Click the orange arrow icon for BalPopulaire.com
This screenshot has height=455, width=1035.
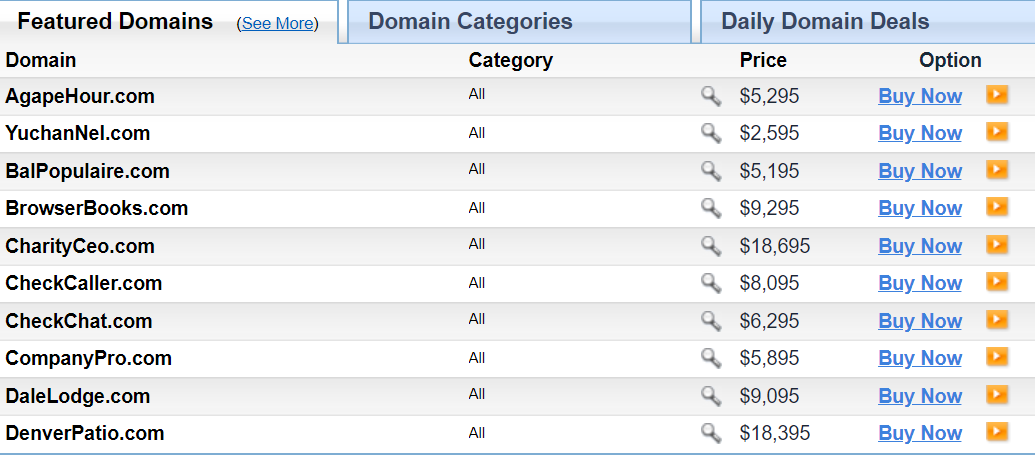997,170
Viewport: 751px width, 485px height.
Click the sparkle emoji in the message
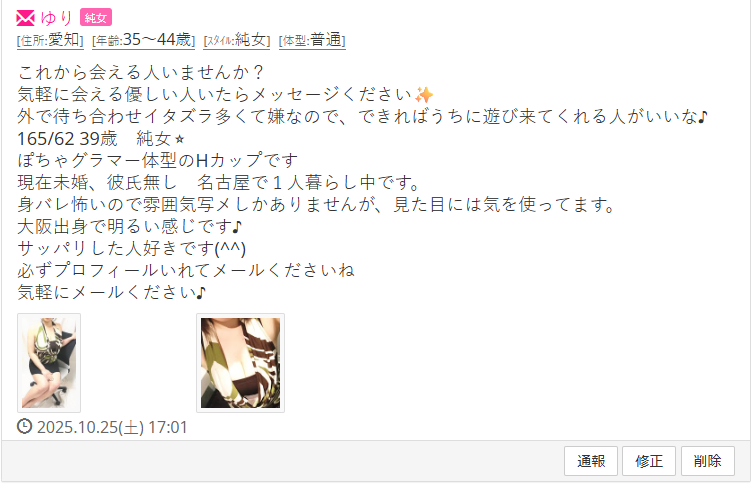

=-=-=

■ Description of the task ■
Reproduce all entries without any change, and omit the pictures.

■ Output of the task ■
Click the orange arrow icon for BalPopulaire.com
This screenshot has height=455, width=1035.
997,170
Viewport: 751px width, 485px height.
Click the sparkle emoji in the message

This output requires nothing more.